As the years passed, this annual 11-day event became a literary celebration in which more than 1000 publishing houses from 62 countries participated and more than 600,000 visitors from around the world attended. Sharjah International Book Fair is a demonstration of the harmonious union between heritage, culture, traditions and contemporary creative thinking. It is a literary venue that offers readers and bibliophiles the unique opportunity to acquire their favorite books at great prices, and allows authors and publishers to exchange opinions, discuss the latest developments and study potential collaborations.

Cultural Neighborhoods

Stained glass windows, teak painted with nutty colors and lacquer, decorated gypsum arches, mashrabiyas (a projected window enclosed with carved wood latticework) overlooking spacious courtyards in old Sharjah houses… they are all indicative, one way or another, of the creative or cultural activities held behind their walls, after the Old Sharjah district – following renovations since 1993 – transformed into facilities for arts and letters in the neighborhoods Al Marijah and Al Shuwaiheen.
In addition to its historical significance, Old Sharjah became even more valued since its houses and buildings were transformed into art facilities, showrooms, calligraphy and decoration museums, and ateliers for calligraphers and plastic artists.
The area, with all its traditional buildings and unique character, became a unique venue tinged with the whispers of the past, where contemporary and folkloric arts are celebrated, and traditional flavors overlap in the old halls redolent with the essence and traditions of the bygone days.

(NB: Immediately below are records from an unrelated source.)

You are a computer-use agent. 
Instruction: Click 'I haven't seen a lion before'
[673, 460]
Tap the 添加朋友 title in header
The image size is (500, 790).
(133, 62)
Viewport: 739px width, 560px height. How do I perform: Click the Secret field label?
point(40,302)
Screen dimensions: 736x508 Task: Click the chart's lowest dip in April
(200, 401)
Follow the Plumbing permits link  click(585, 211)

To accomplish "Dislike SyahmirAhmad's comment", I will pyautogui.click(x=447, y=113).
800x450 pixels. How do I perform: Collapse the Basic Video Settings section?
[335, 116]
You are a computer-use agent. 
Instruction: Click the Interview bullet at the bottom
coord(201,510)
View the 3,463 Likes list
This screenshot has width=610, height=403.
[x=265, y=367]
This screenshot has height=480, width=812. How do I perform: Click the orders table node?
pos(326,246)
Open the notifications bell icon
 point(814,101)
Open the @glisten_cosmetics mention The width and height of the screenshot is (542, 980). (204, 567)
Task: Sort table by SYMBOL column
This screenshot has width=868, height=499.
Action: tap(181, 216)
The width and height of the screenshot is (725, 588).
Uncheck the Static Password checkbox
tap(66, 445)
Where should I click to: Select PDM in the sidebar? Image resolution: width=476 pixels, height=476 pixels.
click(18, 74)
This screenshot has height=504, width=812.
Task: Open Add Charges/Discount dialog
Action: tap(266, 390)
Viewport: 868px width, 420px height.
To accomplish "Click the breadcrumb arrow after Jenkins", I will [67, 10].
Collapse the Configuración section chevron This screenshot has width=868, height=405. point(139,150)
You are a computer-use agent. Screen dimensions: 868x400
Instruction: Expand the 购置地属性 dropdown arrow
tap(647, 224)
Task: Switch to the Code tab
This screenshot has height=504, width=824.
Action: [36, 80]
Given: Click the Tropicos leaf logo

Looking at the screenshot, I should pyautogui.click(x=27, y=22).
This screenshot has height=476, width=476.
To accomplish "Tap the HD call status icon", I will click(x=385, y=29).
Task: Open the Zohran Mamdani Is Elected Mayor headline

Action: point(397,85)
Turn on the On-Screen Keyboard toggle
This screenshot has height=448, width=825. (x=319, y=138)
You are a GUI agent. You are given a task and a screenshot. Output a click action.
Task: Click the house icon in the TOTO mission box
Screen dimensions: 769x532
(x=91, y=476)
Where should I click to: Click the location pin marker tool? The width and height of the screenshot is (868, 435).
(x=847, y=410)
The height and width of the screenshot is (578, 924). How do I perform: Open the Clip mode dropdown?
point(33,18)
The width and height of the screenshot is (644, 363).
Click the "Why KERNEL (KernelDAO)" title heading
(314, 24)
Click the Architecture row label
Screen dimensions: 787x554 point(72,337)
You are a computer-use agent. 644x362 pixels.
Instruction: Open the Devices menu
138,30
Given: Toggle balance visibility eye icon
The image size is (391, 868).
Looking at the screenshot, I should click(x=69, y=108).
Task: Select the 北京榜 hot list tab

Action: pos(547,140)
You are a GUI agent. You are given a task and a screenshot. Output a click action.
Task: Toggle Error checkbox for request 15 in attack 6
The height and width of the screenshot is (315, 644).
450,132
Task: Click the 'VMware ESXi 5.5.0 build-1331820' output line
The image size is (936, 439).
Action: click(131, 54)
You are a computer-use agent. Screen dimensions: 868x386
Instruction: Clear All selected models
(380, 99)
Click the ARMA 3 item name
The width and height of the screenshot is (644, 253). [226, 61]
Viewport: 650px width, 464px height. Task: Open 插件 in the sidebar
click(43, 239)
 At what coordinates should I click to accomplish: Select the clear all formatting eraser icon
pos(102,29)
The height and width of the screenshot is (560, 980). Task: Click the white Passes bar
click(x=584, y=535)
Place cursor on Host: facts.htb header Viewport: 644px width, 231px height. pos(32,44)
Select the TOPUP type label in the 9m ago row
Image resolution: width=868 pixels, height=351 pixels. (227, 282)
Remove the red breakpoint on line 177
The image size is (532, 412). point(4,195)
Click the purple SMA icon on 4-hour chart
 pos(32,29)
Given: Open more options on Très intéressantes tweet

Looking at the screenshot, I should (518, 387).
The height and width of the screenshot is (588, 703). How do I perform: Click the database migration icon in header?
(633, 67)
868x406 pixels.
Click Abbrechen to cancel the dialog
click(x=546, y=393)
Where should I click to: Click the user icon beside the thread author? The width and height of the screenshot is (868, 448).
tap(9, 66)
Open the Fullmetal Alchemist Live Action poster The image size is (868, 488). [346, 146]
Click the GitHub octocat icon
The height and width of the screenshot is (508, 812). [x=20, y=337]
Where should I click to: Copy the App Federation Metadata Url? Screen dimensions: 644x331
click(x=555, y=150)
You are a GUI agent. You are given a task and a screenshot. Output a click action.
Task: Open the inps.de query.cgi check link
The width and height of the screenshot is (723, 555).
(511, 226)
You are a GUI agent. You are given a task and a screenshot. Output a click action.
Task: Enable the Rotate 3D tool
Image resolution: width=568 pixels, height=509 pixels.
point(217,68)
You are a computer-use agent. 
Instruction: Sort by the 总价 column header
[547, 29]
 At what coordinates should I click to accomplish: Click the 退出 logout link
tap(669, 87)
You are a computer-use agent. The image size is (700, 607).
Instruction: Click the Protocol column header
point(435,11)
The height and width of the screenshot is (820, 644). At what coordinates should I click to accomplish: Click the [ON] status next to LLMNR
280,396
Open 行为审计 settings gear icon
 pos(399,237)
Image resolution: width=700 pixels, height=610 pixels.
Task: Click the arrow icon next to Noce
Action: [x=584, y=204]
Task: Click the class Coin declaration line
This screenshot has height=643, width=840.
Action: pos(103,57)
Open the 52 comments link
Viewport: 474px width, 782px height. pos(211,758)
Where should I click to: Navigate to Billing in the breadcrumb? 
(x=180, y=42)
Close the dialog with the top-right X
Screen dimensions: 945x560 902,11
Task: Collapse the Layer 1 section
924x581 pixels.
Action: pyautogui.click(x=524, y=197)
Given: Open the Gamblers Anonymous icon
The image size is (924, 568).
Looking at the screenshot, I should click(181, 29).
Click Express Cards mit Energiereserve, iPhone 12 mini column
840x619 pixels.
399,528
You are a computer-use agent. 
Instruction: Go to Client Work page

Al Shuwaiheen Neighborhood

Al Shuwaiheen Neighborhood, known these days as the Arts Area, is a venue with facilities hosting artistic and cultural activities that attract many art enthusiasts and tourists who visit the area to soak up its heritage and arts, or view the art pieces produced within the buildings that date back to 150 years.
Al Shuwaiheen Neighborhood includes an art square, Emirates Fine Arts Society, Sharjah Arts Museum, the Sharjah Art Gallery, Bait Al Serkal with its historical and esthetic value, the Sharjah Art Foundation and the Sharjah Art Institute.

Bait Al Sirkal

Bait Al Sirkal (House of Al Sirkal) originally belonged to Essa Bin Abdullatif Al Serkal, the British Commissioner for the Arabian Gulf, before the property was transferred to the late Sheikh Saqr bin Muhammad Al Qasimi. It is a square-shaped house with three floors and twenty four rooms.
Of the house’s unique architectural elements are the round and square columns, column heads, semi-circular and pointed arches, and color-stained glass windows.

Bait Al Shamsi

Bait Obaid Al Shamsi (House of Obaid Al SHamsi), known today as the Sharjah Art Gallery, is a beautiful house that was transformed into a gallery for art pieces and ateliers for artists from different nationalities and cultural backgrounds. The house is a two-story building constructed with coral stone, gravel and gypsum and doors made of Indian teak, and it is decorated with intricate carvings and various arches and column heads. It has a spacious courtyard that has witnessed countless poetry evenings, art workshops, theatrical performances and a variety of intellectual seminars that brought life back to the house in a manner worthy of its beauty and historical value.